Gut microbiota dysbiosis amplifies thiram hepatotoxicity via a mitochondrial-autophagy-apoptosis nexus orchestrated by the gut-liver axis

Abstract

Thiram, an environmentally persistent pesticide, poses significant hepatotoxic risks through oral exposure. However, the mechanisms linking gut dysbiosis to hepatic cell death remain unclear. Using a 5-week thiram exposure mouse model, we demonstrate that thiram-induced gut microbiota dysbiosis amplifies hepatotoxicity by disrupting the mitochondrial-autophagy-apoptosis axis via the gut-liver axis.

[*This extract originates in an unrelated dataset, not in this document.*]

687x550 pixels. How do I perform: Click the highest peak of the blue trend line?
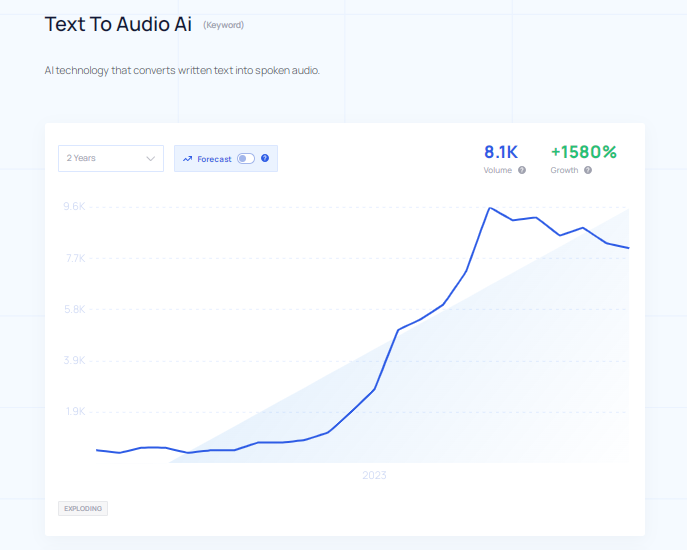[489, 208]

We found that oral thiram exposure severely compromises intestinal barrier integrity, evidenced by colonic muscular layer thinning, goblet cell depletion, and downregulation of tight junction proteins (ZO-1, Occludin). Simultaneously, thiram induces dysbiosis characterized by an elevated Firmicutes/Bacteroidetes (F/B) ratio and altered abundances of Muribaculum intestinale, Bacteroides caecimuris, Lactobacillus johnsonii. These gut-derived perturbations triggered hepatic mitochondrial dynamics imbalance, driving aberrant de novo fatty acid synthesis and β-oxidation. Crucially, thiram disrupted autophagic flux and activated the mitochondrial apoptosis pathway, establishing a self-amplifying cycle of metabolic dysfunction and cellular demise. Our findings reveal that gut-mediated disruption of fatty acid metabolism orchestrates the collapse of crosstalk between mitochondria, autophagy, and apoptosis, ultimately culminating in hepatotoxicity. This work establishes the gut-liver axis as a central regulator of environmentally triggered apoptotic cell death.